小松说得得意,身旁的药罐水开了,盖子被热气给冲得不断跳起来,那声音才让他收心了,“哎呀,小圆子,不跟你说话了。药要是坏了,我师傅非揍我不可。”
“不扰你了,我也得先干活去。”小圆子也不敢耽搁,抓起笤帚,又跟来时一样,从后角门处溜出去。
“明天再来哦!”小松一边忙乎着抽柴减火,一边还不忘叮嘱一句。
小圆子笑着答应,很快就跑出去了。
小松那句叮嘱的话太大声,惊动了前院屋里的孙神医,他跑过来问:“小松,你跟谁说话啊?”
“师傅,是我新交的朋友啦。”
孙神医听说是他新交的朋友,摇摇头,不管他了。小松爱说话,长得又圆头圆脑,招人疼爱,走哪都能交几个所谓的朋友。
再说,他现在也没有心力管这些小事。趁着此次养伤,太子殿下的寒疾得彻底治愈好,而太子身上的毒如何解,也是个难题。

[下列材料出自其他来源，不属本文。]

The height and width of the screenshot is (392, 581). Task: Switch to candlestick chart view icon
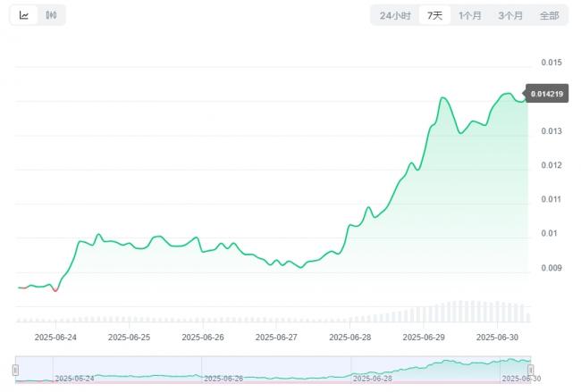[51, 15]
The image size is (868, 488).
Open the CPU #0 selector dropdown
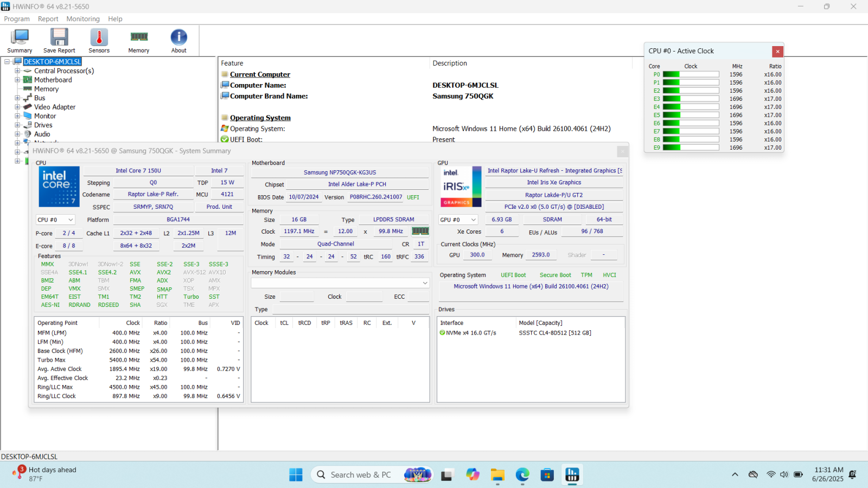point(55,220)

这段时日,孙神医一边帮楚昭恒治伤,一边就翻着医书,查找各类典籍。可惜,就连这毒是缠绵之毒,都只是他推断的,更不要说解药了。
孙神医觉得自己头发都要掉光了。
在栩宁殿里,柳贵妃觉得,自己的头发也快要掉光了,愁的。
楚昭晖因着工部尚书的话,在朝中声望跌了不少。
可是,朝中的事,柳贵妃就算想使力,也无从着力。
她找了楚昭晖进宫来说事,楚昭晖怒气难耐,说起元帝又训斥了自己的事。
看楚昭晖一脸气不忿的样子,柳贵妃到底是跟着元帝多年的老人,知道他的性子,“晖儿,你父皇骂你,你不要跟他顶嘴!好好认个错,毕竟驳回工部尚书修堤的事,早有惯例。”

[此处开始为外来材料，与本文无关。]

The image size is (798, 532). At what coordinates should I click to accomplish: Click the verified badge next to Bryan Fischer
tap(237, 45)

“母妃,您不知道,我跟父皇说了惯例之事,父皇竟然……竟然说我刚愎自用,不知灵活变通,让我向楚昭业他学着点!”
对楚昭晖来说,被自己的父皇怒骂还可忍受,但是,要他向楚昭业学,这一点,实在欺人太甚!
“圣上说了这样的话?”柳贵妃惊怒之下,站起了身,满头珠翠晃动。
即使是私下无人时,柳贵妃也总是一身锦服、珠翠满身,打扮地通身贵气逼人。
“是!父皇说我大事做不了,小事不肯做,好高骛远,辜负了他栽培的一片苦心。”
“栽培?圣上真的这么说?”
“母妃,难道我还能骗你不成!”楚昭晖气得拿起桌上的茶,几口就灌了下去。
他今日去勤政阁回事,知道元帝要将秦绍祖调任回京,接替韩望之做工部尚书。他一时没忍住,说起秦绍祖和颜家可是姻亲。结果,父皇就将自己骂了一通。

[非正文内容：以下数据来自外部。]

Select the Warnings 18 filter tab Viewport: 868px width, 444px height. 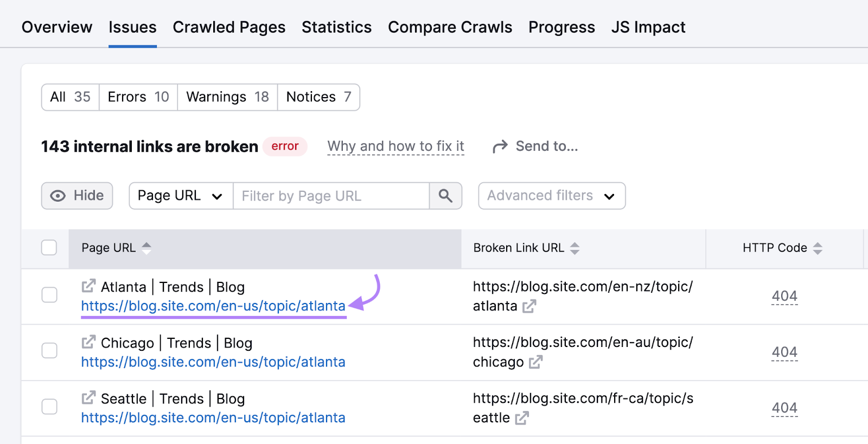[227, 97]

“母妃,你自小就跟儿子说什么身为皇子身份尊贵,我看在父皇心里,楚昭恒和楚昭业才是他儿子。这些年,不论儿子做的多好,父皇哪里曾夸过一句?你还让儿子不要灰心,哼!”楚昭晖说着,忍不住抱怨起来。
自小,柳贵妃就跟他说过,他是二皇子,身份尊贵。只要楚昭恒一死,他就是长子。